La virée à ce qui est appelé pompeusement « services techniques » et « parc à matériel », ne fera que le déprimer encore. Le cimetière de véhicules et de matériel, pourtant récents, lui fera vite quitter les lieux. Le soir venu, lui qui, jadis, dormait à poing fermé trouve difficilement le sommeil à présent. Se réveillant en sursaut, il revoit ces spectres de carcasses de véhicules éventrés, ces bétonnières rouillées ou ces ronds à bétons dardant leurs pieux vers le ciel. Il revoit cette secrétaire au visage indécemment fardée et la tête à demi couverte par un khimar rouge vif, le bas du corps engoncé dans un collant moulant mâchant bruyamment son chewing gum.

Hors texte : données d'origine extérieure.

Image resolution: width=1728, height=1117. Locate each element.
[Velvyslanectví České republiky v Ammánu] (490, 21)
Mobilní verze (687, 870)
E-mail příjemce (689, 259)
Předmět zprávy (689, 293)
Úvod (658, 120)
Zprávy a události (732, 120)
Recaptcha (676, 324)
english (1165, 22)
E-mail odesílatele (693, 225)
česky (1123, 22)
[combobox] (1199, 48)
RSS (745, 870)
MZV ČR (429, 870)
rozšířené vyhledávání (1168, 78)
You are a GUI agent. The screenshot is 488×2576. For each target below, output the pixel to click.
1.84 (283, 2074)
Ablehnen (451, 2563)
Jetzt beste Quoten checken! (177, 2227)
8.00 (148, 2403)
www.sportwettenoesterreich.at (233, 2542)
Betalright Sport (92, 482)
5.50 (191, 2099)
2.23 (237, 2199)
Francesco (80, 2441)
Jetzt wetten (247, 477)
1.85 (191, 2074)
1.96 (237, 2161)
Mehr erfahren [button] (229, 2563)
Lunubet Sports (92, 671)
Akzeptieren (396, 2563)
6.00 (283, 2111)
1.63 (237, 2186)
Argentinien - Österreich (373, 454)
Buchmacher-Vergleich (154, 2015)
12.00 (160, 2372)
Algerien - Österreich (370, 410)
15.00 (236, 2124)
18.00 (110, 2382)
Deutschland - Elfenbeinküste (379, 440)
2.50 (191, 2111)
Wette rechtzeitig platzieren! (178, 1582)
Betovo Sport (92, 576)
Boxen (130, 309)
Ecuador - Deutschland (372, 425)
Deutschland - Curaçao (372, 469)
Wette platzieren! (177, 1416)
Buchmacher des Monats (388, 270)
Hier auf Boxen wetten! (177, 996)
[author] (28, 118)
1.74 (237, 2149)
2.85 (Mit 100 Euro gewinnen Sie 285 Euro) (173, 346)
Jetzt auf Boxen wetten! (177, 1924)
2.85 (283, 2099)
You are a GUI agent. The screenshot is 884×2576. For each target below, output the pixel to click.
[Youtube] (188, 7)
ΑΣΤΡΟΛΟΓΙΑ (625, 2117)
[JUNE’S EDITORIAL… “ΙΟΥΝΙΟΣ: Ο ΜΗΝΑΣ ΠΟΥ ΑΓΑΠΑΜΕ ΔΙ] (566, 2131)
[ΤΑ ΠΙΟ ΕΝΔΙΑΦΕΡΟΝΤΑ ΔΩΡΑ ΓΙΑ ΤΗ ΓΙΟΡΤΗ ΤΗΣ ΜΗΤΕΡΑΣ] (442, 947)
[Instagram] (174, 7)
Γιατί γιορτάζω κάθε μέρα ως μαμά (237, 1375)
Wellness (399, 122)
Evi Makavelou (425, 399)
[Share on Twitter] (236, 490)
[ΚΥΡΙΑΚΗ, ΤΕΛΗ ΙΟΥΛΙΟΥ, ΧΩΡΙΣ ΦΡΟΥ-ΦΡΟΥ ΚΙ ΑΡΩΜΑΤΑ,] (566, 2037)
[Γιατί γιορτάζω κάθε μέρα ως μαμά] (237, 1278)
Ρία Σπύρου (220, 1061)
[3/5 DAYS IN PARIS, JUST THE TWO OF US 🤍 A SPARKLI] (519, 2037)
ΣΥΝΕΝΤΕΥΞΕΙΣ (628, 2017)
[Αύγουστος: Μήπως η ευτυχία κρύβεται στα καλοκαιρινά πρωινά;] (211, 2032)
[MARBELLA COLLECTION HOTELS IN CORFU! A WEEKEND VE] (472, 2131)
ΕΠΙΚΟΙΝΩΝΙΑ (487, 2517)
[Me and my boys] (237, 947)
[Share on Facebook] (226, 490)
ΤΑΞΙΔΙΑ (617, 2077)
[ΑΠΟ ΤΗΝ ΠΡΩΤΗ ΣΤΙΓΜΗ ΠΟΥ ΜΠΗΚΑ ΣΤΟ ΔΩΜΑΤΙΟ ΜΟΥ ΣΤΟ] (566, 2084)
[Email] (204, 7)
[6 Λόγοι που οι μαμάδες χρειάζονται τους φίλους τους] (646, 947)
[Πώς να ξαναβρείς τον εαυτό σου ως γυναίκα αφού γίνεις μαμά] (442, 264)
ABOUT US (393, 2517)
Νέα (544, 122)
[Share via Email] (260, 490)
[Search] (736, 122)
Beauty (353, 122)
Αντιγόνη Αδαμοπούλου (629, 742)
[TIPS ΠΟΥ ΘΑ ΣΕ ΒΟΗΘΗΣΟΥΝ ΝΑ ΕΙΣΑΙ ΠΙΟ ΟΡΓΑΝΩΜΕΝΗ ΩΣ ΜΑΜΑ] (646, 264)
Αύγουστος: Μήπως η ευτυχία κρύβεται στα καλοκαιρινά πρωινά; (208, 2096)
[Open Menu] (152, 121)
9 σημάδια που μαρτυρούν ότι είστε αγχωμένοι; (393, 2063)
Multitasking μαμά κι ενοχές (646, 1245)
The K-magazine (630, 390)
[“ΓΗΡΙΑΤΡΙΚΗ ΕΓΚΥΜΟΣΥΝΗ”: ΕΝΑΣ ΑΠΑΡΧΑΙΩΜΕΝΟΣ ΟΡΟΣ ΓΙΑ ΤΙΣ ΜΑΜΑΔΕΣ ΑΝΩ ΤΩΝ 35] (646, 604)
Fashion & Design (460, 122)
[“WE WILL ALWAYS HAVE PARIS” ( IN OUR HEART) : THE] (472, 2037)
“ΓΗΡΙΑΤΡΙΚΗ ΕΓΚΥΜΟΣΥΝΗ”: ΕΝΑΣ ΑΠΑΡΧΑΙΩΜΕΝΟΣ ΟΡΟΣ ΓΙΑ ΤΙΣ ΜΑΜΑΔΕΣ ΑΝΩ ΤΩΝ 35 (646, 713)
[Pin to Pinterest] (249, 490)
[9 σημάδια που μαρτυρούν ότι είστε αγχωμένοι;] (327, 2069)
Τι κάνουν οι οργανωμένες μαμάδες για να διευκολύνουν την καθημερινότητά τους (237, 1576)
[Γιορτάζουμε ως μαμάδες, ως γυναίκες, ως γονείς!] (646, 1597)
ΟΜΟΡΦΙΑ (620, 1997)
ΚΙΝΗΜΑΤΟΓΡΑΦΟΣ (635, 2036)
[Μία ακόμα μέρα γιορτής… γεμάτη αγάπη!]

Il a une envie irrépressible de tout jeter en l'air et de crier : « Basta ! Je rentre chez moi ». A-t-il les moyens humains, matériels et par-dessus tout réglementaires, se demande t-il encore pour affronter ces cohortes de jeunes sans emploi ou déjà chômeurs à la recherche d'un emploi qu'il ne peut d'ailleurs offrir sans passer par une série d'institutions et dont les acronymes sont passés dans le langage populaire au lendemain de l'ajustement structurel des années 90. Hormis le célébrissime ANSEJ, d'autres structures ANGEM, ANEM, CNAC sont venues distraire, un tant soi peu, le champ de la morosité socio économique ambiante.  Quant à l'épineux dossier du logement social, ce sera l'arlésienne de notre édile nouvellement investi de prérogatives surestimées par une campagne électorale soporifique vendant du rêve. Se rendant à l'évidence, il ne pourra disposer d'aucun moyen opérationnel pour faire abriter décemment une famille en détresse sans passer par les goulots d'étranglement traditionnels et dont on dit qu'ils sont réglementaires. La détresse humaine ne s'embarrassant point d'actes réglementaires, fera le lit de la rancœur pour mieux nourrir l'émeute. En ce qui concerne les plans de développement, hormis ceux qu'on dénomme communaux, le président de l'Assemblée populaire est, peu ou pas du tout, consulté par les services déconcentrés des différents départements ministériels.

Appelés plans de développement sectoriels, les initiateurs réfutent, généralement, au maire toute immixtion dans le projet implanté dans sa commune à une ou deux exception près : lors du choix de terrain ou de l'inauguration protocolaire. Quant au fonctionnement futur, toute intervention ferait figure de crime de lèse majesté.